The potential benefits of this approach in the spine must outweigh the potential risks of the elective interventional procedure. The published symptomatic complication rate of osteoporotic vertebral compression fracture augmentation with PMMA is 2–4% [19, 20]. These complications include infection, neural injury, and extraosseous cement leakage. Cement leakage is the most common adverse event, and although most leakages are asymptomatic, the most severe complications are cord compression and pulmonary embolism. The surgical technique used in the current study is designed to minimize implant leakage by preparing the vertebral body prior to injection with saline lavage. This technique has been shown to significantly reduce leakage frequency while improving cement distribution within the vertebral body [15]. It is hypothesized that saline lavage removes marrow, fat, and soft tissue elements from the vertebral body, leading to a measurable decrease in pulmonary fat emboli during cement injection into a vertebral body [21].

Recent publications describing the use of injectable calcium sulfate/calcium phosphate materials within fractured and intact vertebral bodies demonstrated no systemic complications due to implant leakage while achieving fracture reduction and maintenance of vertebral body height [22,23,24].
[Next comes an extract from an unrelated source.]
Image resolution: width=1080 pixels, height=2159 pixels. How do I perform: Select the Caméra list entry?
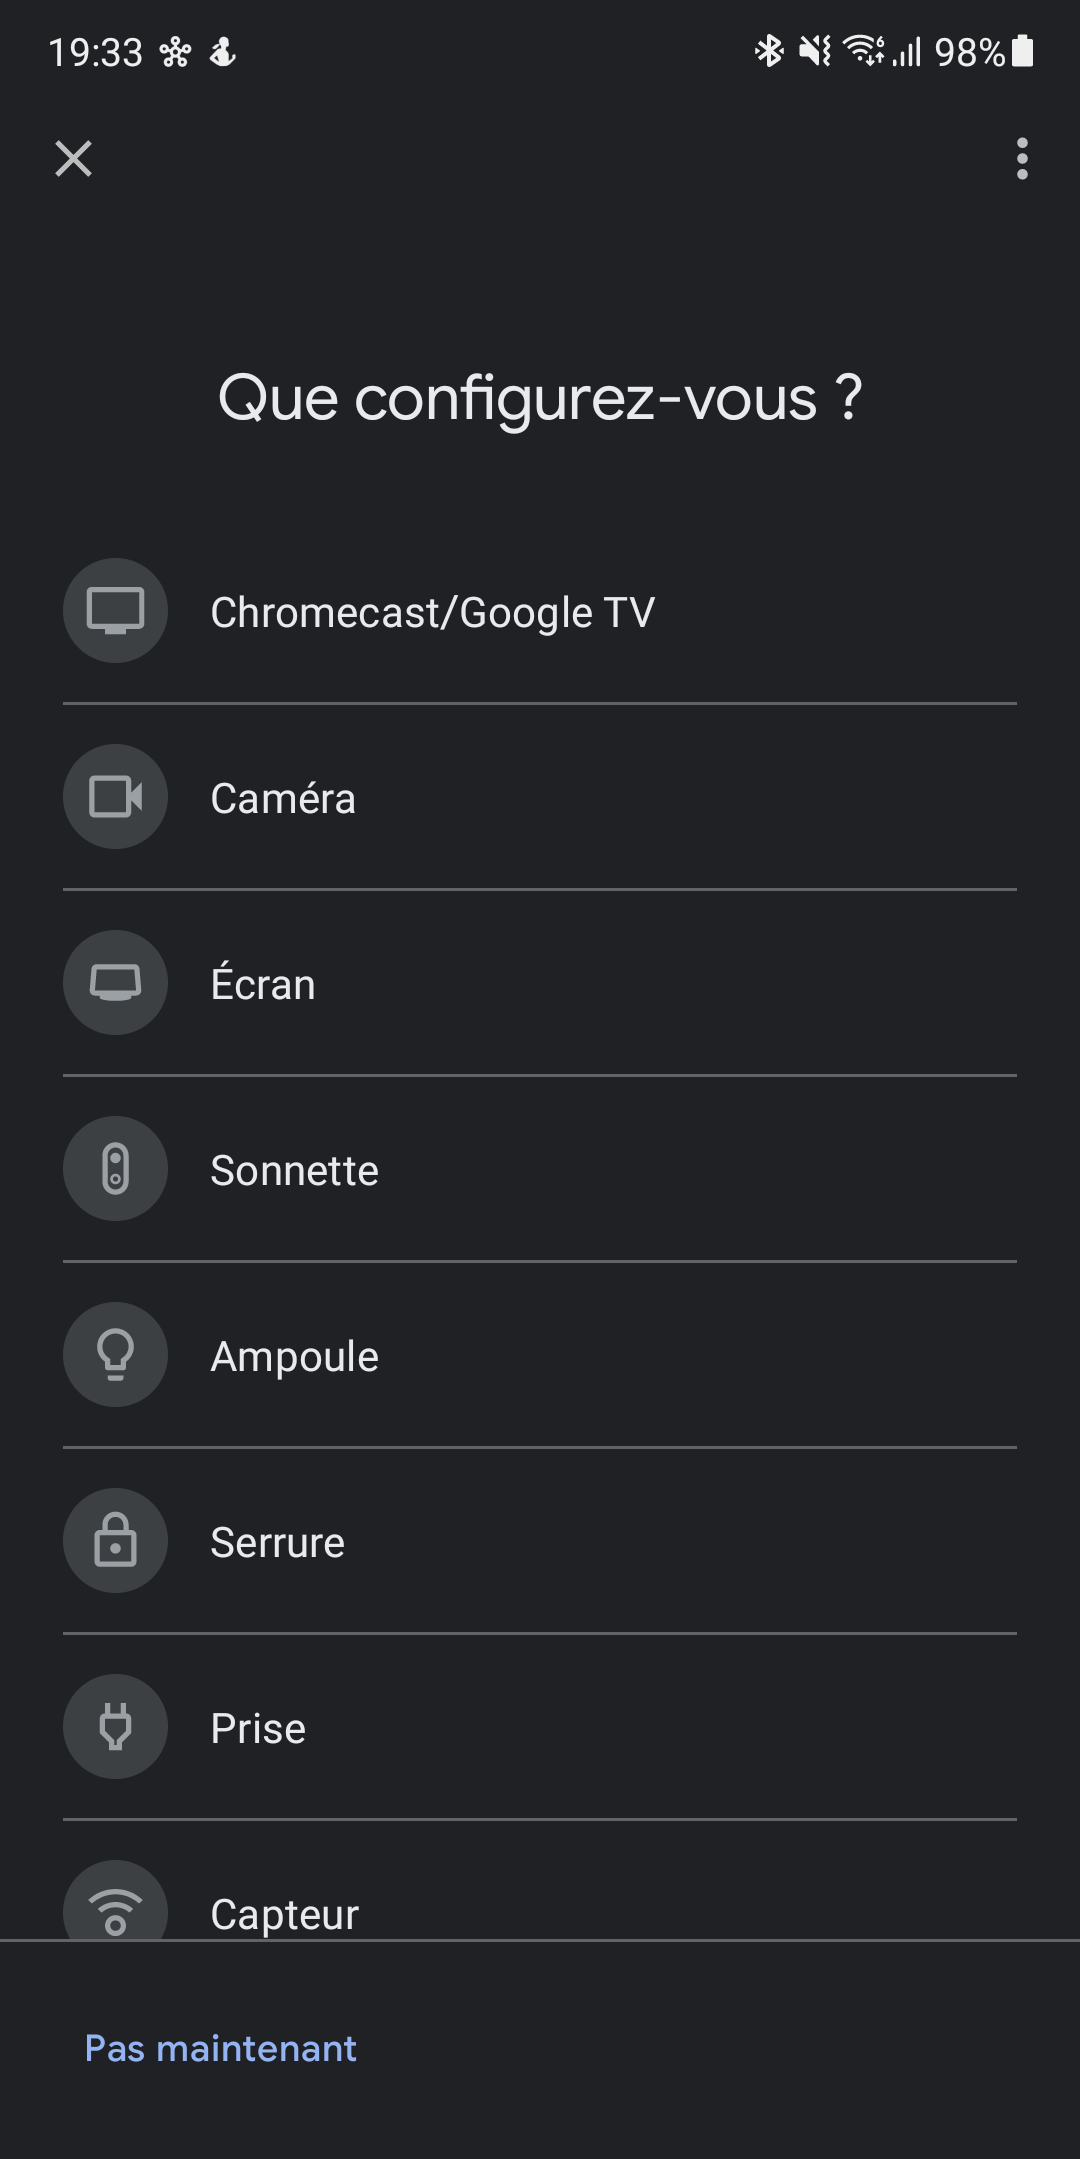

A limitation of the present study is the small number of replicates for each treatment group. While limited numbers of fresh frozen cadaver specimens were utilized for testing, care was taken to minimize differences in the known clinically relevant confounding variables (BMD, donor age, and volume). It was assumed that if a limited number of test samples did not show a statistical difference, the clinical impact of any difference would likely to be negligible and, therefore, an a priori sample size calculation was not conducted [25]. Another limitation of this study is that a cadaveric study can only investigate the immediate protection offered by the treatment to osteoporotic vertebra. In vivo, the material is resorbed and replaced with new bone and the effect of these changes on the biomechanical properties of the treated vertebra over time are outside the scope of this study. Future clinical studies will be needed to evaluate the longer term effects of the procedure.

In conclusion, the present pilot biomechanical study demonstrated that augmentation of intact osteoporotic vertebra using a triphasic calcium sulfate/calcium phosphate implant material significantly increased the failure load and displacement at failure compared to either native vertebra or vertebra that had undergone a sham procedure. Thus, local osteo-enhancement of osteoporotic vertebra with this implant material may offer meaningful benefits to patients by providing immediate protection of vertebra at risk of fracture. This cadaver study describes the first use of the local osteo-enhancement procedure with a triphasic calcium sulfate/calcium phosphate implant material in the spine.